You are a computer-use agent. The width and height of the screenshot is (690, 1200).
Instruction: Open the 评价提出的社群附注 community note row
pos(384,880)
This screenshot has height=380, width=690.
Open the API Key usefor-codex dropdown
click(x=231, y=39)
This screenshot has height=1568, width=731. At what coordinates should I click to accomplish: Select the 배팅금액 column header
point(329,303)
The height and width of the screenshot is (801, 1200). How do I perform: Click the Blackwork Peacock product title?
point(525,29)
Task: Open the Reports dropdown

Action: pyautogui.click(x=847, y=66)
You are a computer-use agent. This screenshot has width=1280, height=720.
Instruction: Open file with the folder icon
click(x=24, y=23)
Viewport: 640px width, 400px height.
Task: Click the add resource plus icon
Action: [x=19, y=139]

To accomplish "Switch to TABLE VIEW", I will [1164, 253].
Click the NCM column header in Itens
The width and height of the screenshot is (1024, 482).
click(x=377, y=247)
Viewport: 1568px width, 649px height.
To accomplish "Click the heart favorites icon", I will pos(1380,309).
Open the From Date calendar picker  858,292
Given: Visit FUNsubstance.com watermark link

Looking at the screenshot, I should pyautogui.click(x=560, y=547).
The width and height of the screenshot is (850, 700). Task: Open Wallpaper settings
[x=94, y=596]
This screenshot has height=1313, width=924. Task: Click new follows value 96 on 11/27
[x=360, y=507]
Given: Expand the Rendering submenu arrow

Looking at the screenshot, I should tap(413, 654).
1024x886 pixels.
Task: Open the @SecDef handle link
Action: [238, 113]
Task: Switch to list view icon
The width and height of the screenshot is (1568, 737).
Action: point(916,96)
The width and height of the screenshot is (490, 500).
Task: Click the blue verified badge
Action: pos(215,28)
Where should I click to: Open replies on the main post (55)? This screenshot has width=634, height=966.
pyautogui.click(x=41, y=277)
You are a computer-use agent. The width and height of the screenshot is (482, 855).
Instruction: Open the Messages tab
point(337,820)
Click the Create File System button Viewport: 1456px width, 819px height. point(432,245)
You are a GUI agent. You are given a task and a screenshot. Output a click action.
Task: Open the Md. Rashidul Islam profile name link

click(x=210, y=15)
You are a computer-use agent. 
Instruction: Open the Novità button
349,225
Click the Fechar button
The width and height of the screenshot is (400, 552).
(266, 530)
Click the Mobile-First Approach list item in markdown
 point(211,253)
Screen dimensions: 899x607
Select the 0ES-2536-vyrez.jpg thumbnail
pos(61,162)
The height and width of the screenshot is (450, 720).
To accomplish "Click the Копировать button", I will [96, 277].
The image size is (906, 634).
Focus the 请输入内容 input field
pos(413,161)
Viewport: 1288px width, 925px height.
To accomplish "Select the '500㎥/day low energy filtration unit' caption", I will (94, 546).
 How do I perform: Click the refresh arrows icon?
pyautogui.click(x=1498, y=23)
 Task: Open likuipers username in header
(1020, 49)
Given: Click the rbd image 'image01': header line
—————
From the line containing "Instruction: Open the Novità button" to the last line above, repeat every line exactly and nothing else.

- **Exercise output**:
Instruction: Open the Novità button
349,225
Click the Fechar button
The width and height of the screenshot is (400, 552).
(266, 530)
Click the Mobile-First Approach list item in markdown
 point(211,253)
Screen dimensions: 899x607
Select the 0ES-2536-vyrez.jpg thumbnail
pos(61,162)
The height and width of the screenshot is (450, 720).
To accomplish "Click the Копировать button", I will [96, 277].
The image size is (906, 634).
Focus the 请输入内容 input field
pos(413,161)
Viewport: 1288px width, 925px height.
To accomplish "Select the '500㎥/day low energy filtration unit' caption", I will (94, 546).
 How do I perform: Click the refresh arrows icon?
pyautogui.click(x=1498, y=23)
 Task: Open likuipers username in header
(1020, 49)
Given: Click the rbd image 'image01': header line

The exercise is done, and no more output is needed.